Saved entries
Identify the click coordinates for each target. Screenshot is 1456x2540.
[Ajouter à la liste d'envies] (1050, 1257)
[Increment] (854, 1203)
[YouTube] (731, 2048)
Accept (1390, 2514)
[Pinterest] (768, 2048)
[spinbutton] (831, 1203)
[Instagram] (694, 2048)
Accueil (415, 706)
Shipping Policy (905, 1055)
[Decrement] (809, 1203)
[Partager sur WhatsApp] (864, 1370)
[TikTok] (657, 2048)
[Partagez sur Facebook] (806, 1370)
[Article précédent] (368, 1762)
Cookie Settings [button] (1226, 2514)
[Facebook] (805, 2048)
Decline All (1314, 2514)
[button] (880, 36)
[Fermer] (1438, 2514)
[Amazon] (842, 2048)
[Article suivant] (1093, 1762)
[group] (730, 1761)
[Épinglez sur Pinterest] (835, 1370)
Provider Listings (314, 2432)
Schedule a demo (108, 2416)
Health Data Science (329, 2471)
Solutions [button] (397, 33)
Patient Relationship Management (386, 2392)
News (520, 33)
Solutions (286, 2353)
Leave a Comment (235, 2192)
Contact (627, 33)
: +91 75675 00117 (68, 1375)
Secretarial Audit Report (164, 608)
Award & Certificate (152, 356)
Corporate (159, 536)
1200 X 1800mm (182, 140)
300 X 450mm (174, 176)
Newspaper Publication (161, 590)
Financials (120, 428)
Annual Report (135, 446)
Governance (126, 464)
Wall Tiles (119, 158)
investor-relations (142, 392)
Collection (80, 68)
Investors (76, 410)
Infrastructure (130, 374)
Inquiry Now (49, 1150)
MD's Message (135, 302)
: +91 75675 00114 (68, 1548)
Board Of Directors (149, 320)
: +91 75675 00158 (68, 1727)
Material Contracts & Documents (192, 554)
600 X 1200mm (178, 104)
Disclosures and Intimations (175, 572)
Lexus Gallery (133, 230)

WHAT THE EXERCISE ASKS
Output the data exactly, from the first line through the line that holds "Inquiry Now (49, 1150)", so that no later line appears.

ANSWER
Identify the click coordinates for each target. Screenshot is 1456x2540.
[Ajouter à la liste d'envies] (1050, 1257)
[Increment] (854, 1203)
[YouTube] (731, 2048)
Accept (1390, 2514)
[Pinterest] (768, 2048)
[spinbutton] (831, 1203)
[Instagram] (694, 2048)
Accueil (415, 706)
Shipping Policy (905, 1055)
[Decrement] (809, 1203)
[Partager sur WhatsApp] (864, 1370)
[TikTok] (657, 2048)
[Partagez sur Facebook] (806, 1370)
[Article précédent] (368, 1762)
Cookie Settings [button] (1226, 2514)
[Facebook] (805, 2048)
Decline All (1314, 2514)
[button] (880, 36)
[Fermer] (1438, 2514)
[Amazon] (842, 2048)
[Article suivant] (1093, 1762)
[group] (730, 1761)
[Épinglez sur Pinterest] (835, 1370)
Provider Listings (314, 2432)
Schedule a demo (108, 2416)
Health Data Science (329, 2471)
Solutions [button] (397, 33)
Patient Relationship Management (386, 2392)
News (520, 33)
Solutions (286, 2353)
Leave a Comment (235, 2192)
Contact (627, 33)
: +91 75675 00117 (68, 1375)
Secretarial Audit Report (164, 608)
Award & Certificate (152, 356)
Corporate (159, 536)
1200 X 1800mm (182, 140)
300 X 450mm (174, 176)
Newspaper Publication (161, 590)
Financials (120, 428)
Annual Report (135, 446)
Governance (126, 464)
Wall Tiles (119, 158)
investor-relations (142, 392)
Collection (80, 68)
Investors (76, 410)
Infrastructure (130, 374)
Inquiry Now (49, 1150)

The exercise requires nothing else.